It is both ironic and amusing that it took an actor from Bollywood to shine a light on the yawning gaps in Indian journalism. It shames me a little to acknowledge this, but Aamir Khan through Satyamev Jayate has done what us hacks should have been doing over and over again. Had we been drawing attention to the unspeakable and unspoken of horrors of Indian society in more robust tones, we may perhaps have not seen a ‘khap’ in Uttar Pradesh daring to ban women from going out in the evenings last week. Or the horrific stripping of a teen-aged girl by what seemed like an ordinary group of young men in Guwahati.

If you have lived in India all your life, you learn that there are things about Indian society that are so awful that the only way to deal with them is to look the other way. So we walk past the signs advertising clinics that use ultrasound machines to kill baby girls while they are still in their mother’s wombs. We ignore the statistics that tell us that every other Indian child has been sexually abused and that more than sixty per cent have been abused by a close relative.
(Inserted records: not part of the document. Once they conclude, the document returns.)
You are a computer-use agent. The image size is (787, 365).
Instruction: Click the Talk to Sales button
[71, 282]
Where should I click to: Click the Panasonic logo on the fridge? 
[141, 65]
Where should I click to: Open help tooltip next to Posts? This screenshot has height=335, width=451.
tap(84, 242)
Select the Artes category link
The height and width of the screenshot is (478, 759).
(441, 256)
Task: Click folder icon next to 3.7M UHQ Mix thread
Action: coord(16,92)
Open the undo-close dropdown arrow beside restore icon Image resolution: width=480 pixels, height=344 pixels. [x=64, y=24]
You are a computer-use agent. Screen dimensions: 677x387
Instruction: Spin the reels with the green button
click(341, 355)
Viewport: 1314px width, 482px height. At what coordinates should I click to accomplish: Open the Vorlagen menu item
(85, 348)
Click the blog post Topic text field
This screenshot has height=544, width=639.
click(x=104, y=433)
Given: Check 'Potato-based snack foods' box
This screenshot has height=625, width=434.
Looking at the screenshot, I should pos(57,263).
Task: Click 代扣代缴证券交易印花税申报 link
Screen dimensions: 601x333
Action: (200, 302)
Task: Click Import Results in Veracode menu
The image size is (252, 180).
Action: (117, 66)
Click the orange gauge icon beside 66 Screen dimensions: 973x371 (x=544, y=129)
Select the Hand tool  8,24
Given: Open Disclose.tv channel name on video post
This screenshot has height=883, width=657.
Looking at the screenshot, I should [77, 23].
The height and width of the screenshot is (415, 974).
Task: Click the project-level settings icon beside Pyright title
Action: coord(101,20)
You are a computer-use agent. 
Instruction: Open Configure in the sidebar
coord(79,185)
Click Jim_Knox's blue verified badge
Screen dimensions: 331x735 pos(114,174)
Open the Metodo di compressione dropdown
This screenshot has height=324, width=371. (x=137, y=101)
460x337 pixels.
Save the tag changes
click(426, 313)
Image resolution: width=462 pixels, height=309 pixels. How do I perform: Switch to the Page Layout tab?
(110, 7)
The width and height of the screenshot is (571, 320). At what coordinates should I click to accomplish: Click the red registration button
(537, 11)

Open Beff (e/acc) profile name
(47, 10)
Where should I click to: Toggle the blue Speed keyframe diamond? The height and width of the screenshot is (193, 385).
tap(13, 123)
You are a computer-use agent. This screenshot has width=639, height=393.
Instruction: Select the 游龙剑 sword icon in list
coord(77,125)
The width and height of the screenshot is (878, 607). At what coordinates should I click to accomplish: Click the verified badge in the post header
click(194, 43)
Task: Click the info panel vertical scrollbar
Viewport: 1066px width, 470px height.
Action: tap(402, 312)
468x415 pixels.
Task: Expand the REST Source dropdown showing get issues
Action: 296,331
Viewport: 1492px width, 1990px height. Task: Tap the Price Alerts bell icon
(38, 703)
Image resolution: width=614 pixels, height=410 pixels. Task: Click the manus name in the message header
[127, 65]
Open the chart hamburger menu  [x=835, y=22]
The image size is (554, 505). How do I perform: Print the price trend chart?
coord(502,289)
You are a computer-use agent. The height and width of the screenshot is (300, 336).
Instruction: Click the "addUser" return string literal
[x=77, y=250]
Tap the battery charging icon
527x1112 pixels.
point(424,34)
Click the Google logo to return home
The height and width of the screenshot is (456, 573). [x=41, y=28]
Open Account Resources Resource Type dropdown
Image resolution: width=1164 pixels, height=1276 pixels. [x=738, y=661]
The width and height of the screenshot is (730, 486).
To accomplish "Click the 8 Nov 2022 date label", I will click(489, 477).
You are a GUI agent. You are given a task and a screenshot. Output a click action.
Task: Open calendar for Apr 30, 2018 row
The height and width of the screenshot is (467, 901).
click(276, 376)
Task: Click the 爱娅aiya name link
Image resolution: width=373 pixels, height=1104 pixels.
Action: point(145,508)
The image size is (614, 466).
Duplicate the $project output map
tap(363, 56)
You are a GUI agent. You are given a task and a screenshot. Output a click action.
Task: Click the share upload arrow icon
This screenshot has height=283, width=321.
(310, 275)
So thank you, Aamir Khan, for recognising the need to draw attention to social evils that may have disappeared long ago if we in the media had made them socially unacceptable by drawing as much attention to them as, for instance, we have done to the election of the President of India.

On a personal level, I must admit that I have watched Satyamev Jayate with a deepening sense of guilt. Satyamev Jayate is television reporting at its finest because Aamir and his team have taken the pains not just to carefully research their subjects but to travel outside the environs of Delhi and Mumbai to find victims of social abuse. The more I have watched the show, the more guilty I have felt for not having done, in long years in journalism, what Aamir Khan has been able to do in a few episodes of Satyamev Jayate.

Well done, Aamir, and please find the time to do many, many more shows because you are the first Bollywood actor to use your enormous celebrity and the immense power of television to try bring about necessary social change. So from this humble (and humbled) columnist, please accept deepest salutations and the hope that Satyamev Jayate lives on for many seasons.

[Condensed by Mahendra Meghani, renowned Gujarati litterateur, from The Sunday Express: July 15, 2012]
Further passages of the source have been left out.